Обсуждение: pg_dump and --inserts / --column-inserts

Поиск

Список

Период

Сортировка

pg_dump and --inserts / --column-inserts

От

Thomas Kellerer

Дата:

16 июля 2010 г., 08:36:19

Hi,

the explanation of the --inserts option of pg_dumps states that

"The --column-inserts option is safe against column order changes, though even slower."

The way I read this is, that
   INSERT INTO table (column, ...) VALUES ...
is slower than
   INSERT INTO table VALUES ...

Is that really true?
Why would explicitely stating the columns be slower than relying on implicit column ordering?


Regards
Thomas

Re: pg_dump and --inserts / --column-inserts

От

Tom Lane

Дата:

16 июля 2010 г., 16:40:18

Thomas Kellerer <spam_eater@gmx.net> writes:
> the explanation of the --inserts option of pg_dumps states that

> "The --column-inserts option is safe against column order changes, though even slower."
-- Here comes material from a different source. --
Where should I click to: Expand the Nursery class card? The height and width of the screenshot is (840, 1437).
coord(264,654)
> The way I read this is, that
>    INSERT INTO table (column, ...) VALUES ...
> is slower than
>    INSERT INTO table VALUES ...

> Is that really true?

I believe so, though I've not measured by how much.
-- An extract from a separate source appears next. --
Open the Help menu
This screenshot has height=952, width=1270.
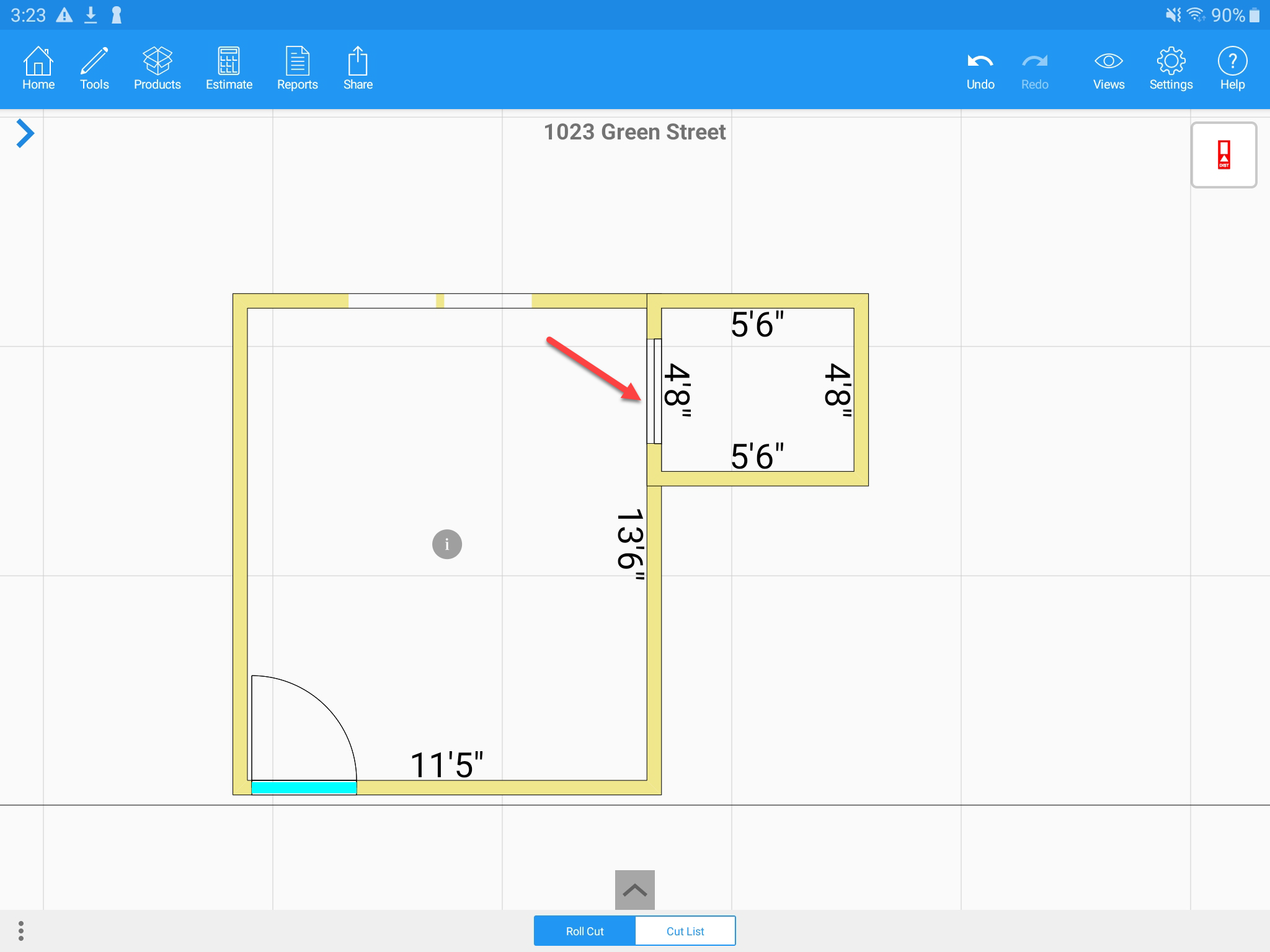(x=1232, y=69)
> Why would explicitely stating the columns be slower than relying on implicit column ordering?

Well, first off, the volume of pg_dump'd data gets a lot larger due to
all the extra text.  If your column values aren't textually wide, you
could easily be looking at 2x the space.  That costs in I/O and network
transmission.  In the second place, it does take time to parse those
column names and look them up in the catalog.  Not much, but it'll add
up since it's done over again for every row.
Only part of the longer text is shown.